Quale luogo potrebbe essere più simbolico ed evocativo del CES per il debutto del computer che studia la cacca? È alla edizione 2026 della fiera di Las Vegas, il cui nome agli italiani suona piuttosto familiare in rapporto alla tematica, che ha fatto il suo esordio Throne One, il dispositivo che promette di analizzare ciò che finisce nel WC.
Un debutto che sembra quasi scritto da uno sceneggiatore di spot pubblicitari in vena di ironia, ma al bizzarro (che ovviamente suona come tale solo a chi parla la nostra lingua) intreccio tra nome della fiera e scopo del prodotto, fanno da contrappeso ambizioni molto serie da parte della startup di Austin che porta lo stesso nome del prodotto.

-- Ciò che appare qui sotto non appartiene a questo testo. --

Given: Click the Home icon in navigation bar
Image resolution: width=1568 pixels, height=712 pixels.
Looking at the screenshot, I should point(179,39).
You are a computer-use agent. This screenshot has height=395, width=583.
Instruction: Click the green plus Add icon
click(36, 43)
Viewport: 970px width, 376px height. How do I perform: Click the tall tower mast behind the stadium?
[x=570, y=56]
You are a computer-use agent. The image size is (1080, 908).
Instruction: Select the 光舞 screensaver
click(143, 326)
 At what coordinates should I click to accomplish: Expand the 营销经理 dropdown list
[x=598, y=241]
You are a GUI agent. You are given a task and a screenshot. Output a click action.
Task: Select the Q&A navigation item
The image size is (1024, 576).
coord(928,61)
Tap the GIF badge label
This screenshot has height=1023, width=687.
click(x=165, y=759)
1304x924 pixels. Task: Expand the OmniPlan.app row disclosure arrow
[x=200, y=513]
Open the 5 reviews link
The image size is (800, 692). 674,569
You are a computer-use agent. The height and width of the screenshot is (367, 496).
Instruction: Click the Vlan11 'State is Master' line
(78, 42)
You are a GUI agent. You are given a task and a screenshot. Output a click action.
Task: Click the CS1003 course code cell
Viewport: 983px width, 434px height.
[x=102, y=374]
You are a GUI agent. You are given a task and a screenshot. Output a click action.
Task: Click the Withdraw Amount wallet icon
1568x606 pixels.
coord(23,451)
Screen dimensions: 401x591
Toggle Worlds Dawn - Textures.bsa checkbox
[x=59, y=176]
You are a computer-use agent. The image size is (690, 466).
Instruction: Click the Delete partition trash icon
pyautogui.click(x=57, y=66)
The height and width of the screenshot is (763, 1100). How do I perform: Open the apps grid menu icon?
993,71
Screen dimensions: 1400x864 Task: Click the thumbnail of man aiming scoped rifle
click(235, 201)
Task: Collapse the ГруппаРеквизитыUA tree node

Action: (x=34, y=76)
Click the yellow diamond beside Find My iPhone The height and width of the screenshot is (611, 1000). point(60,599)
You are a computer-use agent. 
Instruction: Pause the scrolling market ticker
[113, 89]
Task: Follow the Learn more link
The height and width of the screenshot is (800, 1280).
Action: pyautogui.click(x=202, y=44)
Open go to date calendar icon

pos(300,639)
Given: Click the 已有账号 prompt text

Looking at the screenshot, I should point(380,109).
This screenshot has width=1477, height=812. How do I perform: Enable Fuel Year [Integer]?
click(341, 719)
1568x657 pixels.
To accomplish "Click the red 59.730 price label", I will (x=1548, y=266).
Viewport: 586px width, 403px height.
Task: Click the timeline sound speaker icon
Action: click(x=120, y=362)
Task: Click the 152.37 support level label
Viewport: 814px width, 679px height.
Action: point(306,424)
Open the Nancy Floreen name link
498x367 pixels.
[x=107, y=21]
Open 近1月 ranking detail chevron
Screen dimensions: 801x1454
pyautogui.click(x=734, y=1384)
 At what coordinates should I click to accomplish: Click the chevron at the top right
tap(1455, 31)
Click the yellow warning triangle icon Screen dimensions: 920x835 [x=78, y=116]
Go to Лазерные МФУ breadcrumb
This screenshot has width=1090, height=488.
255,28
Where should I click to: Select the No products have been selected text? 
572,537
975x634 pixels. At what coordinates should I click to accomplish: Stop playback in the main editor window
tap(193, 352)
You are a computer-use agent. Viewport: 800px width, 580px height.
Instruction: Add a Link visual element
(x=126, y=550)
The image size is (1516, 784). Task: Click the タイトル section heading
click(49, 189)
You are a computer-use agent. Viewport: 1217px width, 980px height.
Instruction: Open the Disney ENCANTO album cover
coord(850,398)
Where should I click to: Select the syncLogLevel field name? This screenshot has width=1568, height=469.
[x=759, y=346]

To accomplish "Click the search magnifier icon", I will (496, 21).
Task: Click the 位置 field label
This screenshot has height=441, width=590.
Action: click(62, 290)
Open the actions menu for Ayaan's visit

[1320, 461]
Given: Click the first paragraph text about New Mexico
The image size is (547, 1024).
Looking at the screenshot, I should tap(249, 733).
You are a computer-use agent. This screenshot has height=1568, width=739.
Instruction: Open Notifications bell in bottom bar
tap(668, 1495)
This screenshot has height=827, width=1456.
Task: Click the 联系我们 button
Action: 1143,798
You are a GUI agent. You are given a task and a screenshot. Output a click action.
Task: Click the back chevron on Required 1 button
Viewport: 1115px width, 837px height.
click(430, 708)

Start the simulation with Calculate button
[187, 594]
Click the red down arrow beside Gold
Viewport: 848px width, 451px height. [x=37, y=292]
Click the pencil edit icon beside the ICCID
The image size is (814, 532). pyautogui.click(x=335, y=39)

Il debutto di Throne al CES 2026
Throne One è, promette di essere un vero e proprio computer che si applica alla tazza del water e guarda esclusivamente verso l’interno. Dotato di fotocamera e sensori, supportato da software di computer vision e intelligenza artificiale, il sistema analizza ciò che viene espulso e invia i dati all’app associata, che costruisce uno storico personale e individua eventuali variazioni rispetto ai valori abituali.
In caso di bagno condiviso, il dispositivo riconosce l’utente tramite la prossimità dello smartphone, evitando che i dati di persone diverse vengano mescolati. Throne sottolinea inoltre che le immagini utilizzate per analisi o ricerca vengono anonimizzate e che la camera non riprende mai il corpo, ma solo il contenuto della tazza.
Le analisi promesse e i primi sostenitori
Le funzionalità mostrate al CES coprono sia l’ambito intestinale sia quello urinario. Per le evacuazioni, Throne One assegna una classificazione basata sulla Bristol Stool Chart, utilizzata anche in ambito gastroenterologico, e valuta parametri come regolarità, durata delle sessioni, volume, colore, consistenza e persino galleggiamento. Sul fronte urinario, il sistema stima il livello di idratazione, analizza colore e concentrazione e registra dati su frequenza, volume e flusso.
Secondo l’azienda, l’obiettivo è individuare cambiamenti nel tempo utili al monitoraggio continuo, senza sostituire il rapporto con il medico. Un elemento che ha contribuito alla notorietà del progetto è il coinvolgimento di Lance Armstrong, che, secondo quanto raccontato dai fondatori, ha provato personalmente il dispositivo prima di decidere di investire nella startup.
Il modello di utilizzo prevede l’acquisto dell’hardware affiancato da un abbonamento, necessario per accedere alle analisi e ai report generati dall’app.
Dopo il debutto al CES 2026, Throne punta ora a trasformare l’attenzione mediatica in un vero ingresso sul mercato, con un prodotto che promette di portare l’auto-monitoraggio della salute in uno degli spazi più inattesi della casa, sperando che, parlando di CES, non sia quello il luogo dove dopo un debutto in grande stile, finisca anche l’idea di base.